Jobs Market Strong, but Fiscal-Cliff Worries Hit Consumers

The jobs market is showing resilience in the face of the year-end fiscal cliff, despite economists' fears that the mere threat of tax hikes and spending cuts might cause employers to put the brakes on hiring.

Rather than slowing sharply just one month before this dire scenario, government figures released on Friday showed that the labor-market recovery continued its slow, steady pace in November.

Payrolls rose by a better-than-expected 146,000 jobs last month, according to the Labor Department. That’s slower than the average monthly pace of 151,000 seen so far in 2012. But it's a slight improvement from the previous two months, in which payrolls rose by 132,000 and 138,000.

Unemployment fell to 7.7 percent, a drop of 0.2 percentage points, but it was accompanied by a decline in labor-force participation. When people become so discouraged they stop looking for work, labor-force participation can drop and that can drive the unemployment rate down. It's not a healthy sign for the economy. "Typically, when we get closer to sustainable recoveries in the labor market … more people join the labor force and the labor-force participation rate goes up,” said Chris Lafakis, senior economist at Moody’s Analytics.

But Hurricane Sandy, a late-October storm that caused widespread work disruptions on the East Coast, may share some of the blame. The storm didn’t “substantively impact” the figures, the government said, but economists saw its debris in various parts of the report. The number of people who couldn’t work because of the weather last month, for example, was roughly 300,000 higher than in the average November, according to Capital Economics. The effects are expected to lift in coming months.
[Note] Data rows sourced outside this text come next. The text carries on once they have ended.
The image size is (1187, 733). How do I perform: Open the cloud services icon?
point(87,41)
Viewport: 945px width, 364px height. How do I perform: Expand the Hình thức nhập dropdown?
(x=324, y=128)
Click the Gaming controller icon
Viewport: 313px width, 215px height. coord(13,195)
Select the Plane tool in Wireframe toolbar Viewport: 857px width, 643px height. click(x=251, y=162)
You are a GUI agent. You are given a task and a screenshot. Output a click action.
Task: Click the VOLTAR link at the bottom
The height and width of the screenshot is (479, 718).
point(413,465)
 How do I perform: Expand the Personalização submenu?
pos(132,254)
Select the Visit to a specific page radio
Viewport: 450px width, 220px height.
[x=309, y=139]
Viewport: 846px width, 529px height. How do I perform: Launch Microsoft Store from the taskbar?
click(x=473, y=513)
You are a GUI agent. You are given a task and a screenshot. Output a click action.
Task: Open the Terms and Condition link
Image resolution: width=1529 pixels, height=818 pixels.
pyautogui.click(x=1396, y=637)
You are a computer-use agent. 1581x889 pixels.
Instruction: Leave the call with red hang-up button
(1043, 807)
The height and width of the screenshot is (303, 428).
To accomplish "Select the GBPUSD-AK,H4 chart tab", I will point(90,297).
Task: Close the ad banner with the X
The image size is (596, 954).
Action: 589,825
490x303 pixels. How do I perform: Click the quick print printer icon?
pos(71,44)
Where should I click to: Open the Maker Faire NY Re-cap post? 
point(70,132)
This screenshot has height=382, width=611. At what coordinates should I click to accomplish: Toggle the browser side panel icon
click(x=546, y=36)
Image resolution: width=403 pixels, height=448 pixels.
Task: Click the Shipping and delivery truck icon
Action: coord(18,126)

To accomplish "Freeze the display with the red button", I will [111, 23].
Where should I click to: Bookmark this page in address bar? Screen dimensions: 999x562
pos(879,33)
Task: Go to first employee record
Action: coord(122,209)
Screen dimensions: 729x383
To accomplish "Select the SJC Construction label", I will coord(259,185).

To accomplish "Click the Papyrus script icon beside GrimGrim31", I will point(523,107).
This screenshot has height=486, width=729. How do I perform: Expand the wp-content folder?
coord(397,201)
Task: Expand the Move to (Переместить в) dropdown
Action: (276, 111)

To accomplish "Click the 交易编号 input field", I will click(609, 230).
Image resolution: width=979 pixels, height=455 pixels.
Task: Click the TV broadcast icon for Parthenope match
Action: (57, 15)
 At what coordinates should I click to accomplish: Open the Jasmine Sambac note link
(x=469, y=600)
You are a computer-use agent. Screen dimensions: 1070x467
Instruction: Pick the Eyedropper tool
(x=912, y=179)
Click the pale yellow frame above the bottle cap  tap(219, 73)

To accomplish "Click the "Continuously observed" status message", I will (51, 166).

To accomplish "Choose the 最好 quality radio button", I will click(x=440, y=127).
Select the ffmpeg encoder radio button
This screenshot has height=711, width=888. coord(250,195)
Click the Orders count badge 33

An agreement to avert the cliff would further bolster the labor market. “If the cliff is averted, then we could see the release of some pent-up demand,” Paul Ashworth, Capital Economics' chief U.S. economist, said in a research note. Putting the country’s finances on a sustainable long-term course and avoiding another debt-limit showdown when the nation once again hits its borrowing limit in early 2013 would be even better.

In the meantime, lawmakers and interest groups on the left and the right claimed on Friday that the jobs report bolstered their positions on the fiscal cliff. But no matter how you spin the numbers, economists said, the report is a reflection of year-long trends.

Rep. Dave Camp, the Republican chairman of the tax-writing House Ways and Means Committee, said that the report reinforces the need to extend upper-income tax cuts. “I urge the president to look at today’s numbers and abandon his push for higher tax rates that threatens middle-class jobs,” he said in a statement.

House Democratic Leader Nancy Pelosi said in a separate statement that the report showed an economy on the mend, but she accused Republicans of holding it “hostage” to get their way on the upper-income cuts. The nonpartisan Congressional Budget Office has warned that going over the cliff would return the economy to recession in the first half of 2013.

Ultimately, however, the report does not bolster either side, said Tom Porcelli, chief U.S. economist at RBC Capital Markets.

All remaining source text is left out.